I have dedicated server for my personal projects on Hetzner and today was the second time I got email from them informing that they detected portscan coming from server (first time was in January). At the time I've read the email and logged in to the server it looked perfectly ok without any weird activity going on. I did some rootkit detection scans but with no luck.

What are my next steps here? Should I just ignore it, do clean system install or sth else?

Adrian Serafin
  • 115
  • 1
  • 3
  • let me guess, you have web apps running there? web server without any WAF (mod_security or similar), I'd say someone hacked into one or more websites hosted on the system and used that user access to start attacks against other systems. For starters I'd scan `DocumentRoot` directories with `maldet` and see where that leads... – Hrvoje Špoljar Mar 03 '16 at 09:25
  • 1
    Nuke it from orbit and rebuild from known good backups. It's the only way to be sure. – user9517 Mar 03 '16 at 15:23
  • Port scan are common on public facing server.I would suggest to first analyse the auth.log and check if any unauthorized attempt is successful or not and any other possible signs of compromise.Secondly harden your server by allowing only those ports which are required.Read the link which is mentioned by Iain. – user2632528 Mar 03 '16 at 18:26

1 Answers1

2

Definitely don't ignore it!

Reinstall it immediately, if that's an option, or make completely sure you fix the problem.
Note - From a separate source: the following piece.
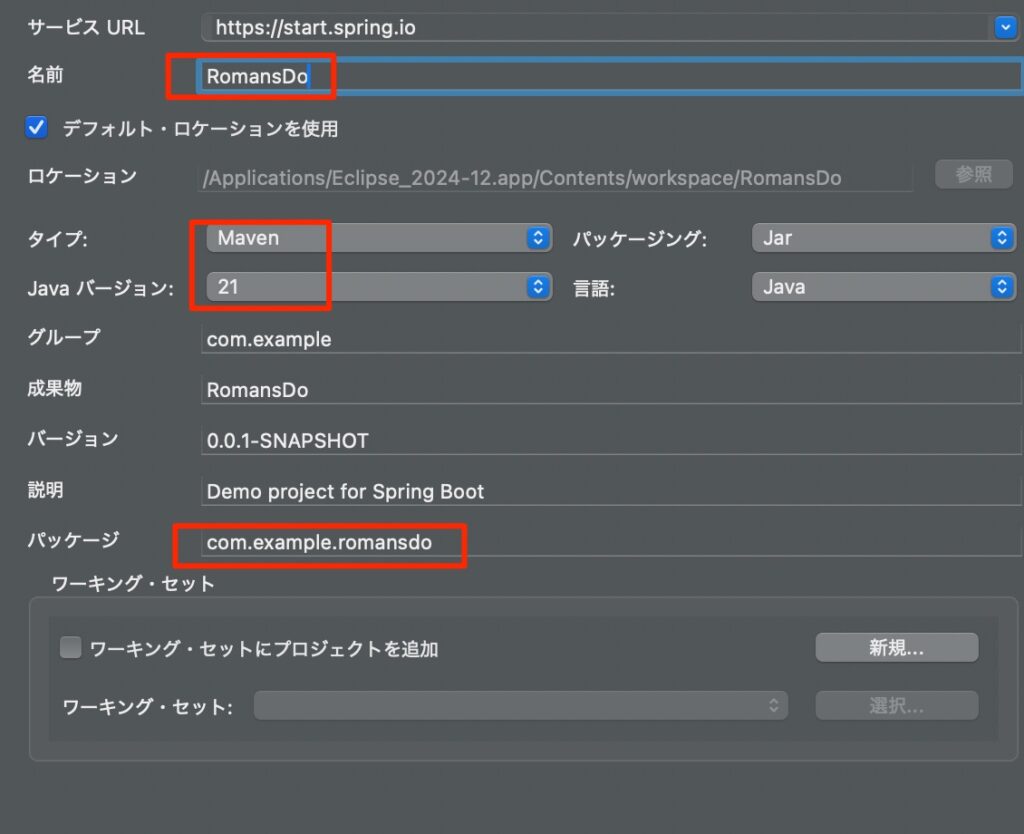Enable ワーキング・セットにプロジェクトを追加 checkbox
Image resolution: width=1024 pixels, height=834 pixels.
[x=71, y=648]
Reinstalling is definitely the safer choice!

If reinstalling is an option, consider (depending on diskspace etc) if you can keep your data on a separate partition and just reset the system. Later dont(!) just restart your services, but make sure they aren't compromised.

If that's not an option, try to fix it good! Try to figure out if there are any processes running which you don't intend to run, check the logs, maybe you can get more details from the Hetzner admins about what to look for.

BeerSerc
  • 489
  • 3
  • 6